--- START ---
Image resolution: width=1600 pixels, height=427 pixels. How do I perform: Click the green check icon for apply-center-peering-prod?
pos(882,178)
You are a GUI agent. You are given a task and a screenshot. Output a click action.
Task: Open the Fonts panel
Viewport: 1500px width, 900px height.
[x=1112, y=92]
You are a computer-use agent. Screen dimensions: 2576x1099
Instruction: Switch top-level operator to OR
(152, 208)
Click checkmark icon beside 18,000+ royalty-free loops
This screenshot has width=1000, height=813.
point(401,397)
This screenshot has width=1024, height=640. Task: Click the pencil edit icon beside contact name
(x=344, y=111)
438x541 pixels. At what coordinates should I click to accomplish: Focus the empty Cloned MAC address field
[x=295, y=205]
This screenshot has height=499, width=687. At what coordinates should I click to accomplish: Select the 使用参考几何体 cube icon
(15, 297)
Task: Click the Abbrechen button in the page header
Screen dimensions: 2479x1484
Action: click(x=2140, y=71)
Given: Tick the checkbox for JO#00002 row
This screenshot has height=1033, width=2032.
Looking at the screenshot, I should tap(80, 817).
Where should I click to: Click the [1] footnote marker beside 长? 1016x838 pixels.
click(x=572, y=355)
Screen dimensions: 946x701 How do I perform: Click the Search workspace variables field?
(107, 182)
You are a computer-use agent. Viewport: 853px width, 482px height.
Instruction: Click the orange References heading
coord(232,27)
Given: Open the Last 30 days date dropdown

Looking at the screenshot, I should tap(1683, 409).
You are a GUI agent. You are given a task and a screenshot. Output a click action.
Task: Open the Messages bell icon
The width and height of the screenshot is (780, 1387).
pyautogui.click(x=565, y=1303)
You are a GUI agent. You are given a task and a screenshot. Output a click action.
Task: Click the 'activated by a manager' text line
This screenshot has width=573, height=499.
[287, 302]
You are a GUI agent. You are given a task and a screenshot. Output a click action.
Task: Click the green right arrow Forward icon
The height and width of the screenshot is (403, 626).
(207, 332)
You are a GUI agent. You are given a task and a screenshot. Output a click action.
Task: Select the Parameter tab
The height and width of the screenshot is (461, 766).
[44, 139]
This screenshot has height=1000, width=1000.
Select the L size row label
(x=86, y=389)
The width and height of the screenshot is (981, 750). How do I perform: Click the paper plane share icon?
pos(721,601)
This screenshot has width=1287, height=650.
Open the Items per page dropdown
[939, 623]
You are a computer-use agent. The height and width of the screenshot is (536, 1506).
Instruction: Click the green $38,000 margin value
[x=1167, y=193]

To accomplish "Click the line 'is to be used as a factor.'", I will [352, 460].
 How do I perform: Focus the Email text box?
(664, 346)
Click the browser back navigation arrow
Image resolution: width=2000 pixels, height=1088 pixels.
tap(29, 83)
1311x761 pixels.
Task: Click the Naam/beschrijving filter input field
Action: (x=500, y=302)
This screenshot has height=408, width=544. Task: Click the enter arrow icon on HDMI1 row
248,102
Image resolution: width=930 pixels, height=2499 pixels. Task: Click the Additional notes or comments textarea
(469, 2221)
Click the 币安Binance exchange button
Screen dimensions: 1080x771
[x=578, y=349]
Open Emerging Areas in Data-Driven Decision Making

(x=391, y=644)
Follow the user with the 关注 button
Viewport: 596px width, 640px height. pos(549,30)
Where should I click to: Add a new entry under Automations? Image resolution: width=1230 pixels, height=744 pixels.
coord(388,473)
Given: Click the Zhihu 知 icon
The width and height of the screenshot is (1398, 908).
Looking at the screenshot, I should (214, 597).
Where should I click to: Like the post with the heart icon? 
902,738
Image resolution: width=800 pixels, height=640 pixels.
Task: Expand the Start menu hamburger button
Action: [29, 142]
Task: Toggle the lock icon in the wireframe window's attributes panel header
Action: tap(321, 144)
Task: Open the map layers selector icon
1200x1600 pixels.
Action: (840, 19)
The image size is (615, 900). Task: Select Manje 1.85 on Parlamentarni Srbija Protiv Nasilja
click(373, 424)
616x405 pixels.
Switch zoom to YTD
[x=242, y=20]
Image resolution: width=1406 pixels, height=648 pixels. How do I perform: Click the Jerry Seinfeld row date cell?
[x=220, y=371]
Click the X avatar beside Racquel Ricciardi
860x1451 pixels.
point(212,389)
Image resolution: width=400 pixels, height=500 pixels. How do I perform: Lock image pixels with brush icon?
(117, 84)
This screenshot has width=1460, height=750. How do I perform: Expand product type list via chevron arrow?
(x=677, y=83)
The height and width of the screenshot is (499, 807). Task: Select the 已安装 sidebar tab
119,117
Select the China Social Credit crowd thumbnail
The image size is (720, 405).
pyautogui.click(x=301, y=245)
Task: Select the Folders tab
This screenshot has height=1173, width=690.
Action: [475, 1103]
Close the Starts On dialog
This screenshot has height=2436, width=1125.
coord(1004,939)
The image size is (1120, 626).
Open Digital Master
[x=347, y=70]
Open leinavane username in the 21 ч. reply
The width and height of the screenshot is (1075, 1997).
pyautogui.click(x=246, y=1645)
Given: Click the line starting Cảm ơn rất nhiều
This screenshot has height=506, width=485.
--- END ---
WHAT IS EXPECTED:
With the line containing "The height and width of the screenshot is (499, 807)." as the first and the final line of the records as the last, copy that span exactly and nothing more.

TASK OUTPUT:
The height and width of the screenshot is (499, 807). Task: Select the 已安装 sidebar tab
119,117
Select the China Social Credit crowd thumbnail
The image size is (720, 405).
pyautogui.click(x=301, y=245)
Task: Select the Folders tab
This screenshot has height=1173, width=690.
Action: [475, 1103]
Close the Starts On dialog
This screenshot has height=2436, width=1125.
coord(1004,939)
The image size is (1120, 626).
Open Digital Master
[x=347, y=70]
Open leinavane username in the 21 ч. reply
The width and height of the screenshot is (1075, 1997).
pyautogui.click(x=246, y=1645)
Given: Click the line starting Cảm ơn rất nhiều
This screenshot has height=506, width=485.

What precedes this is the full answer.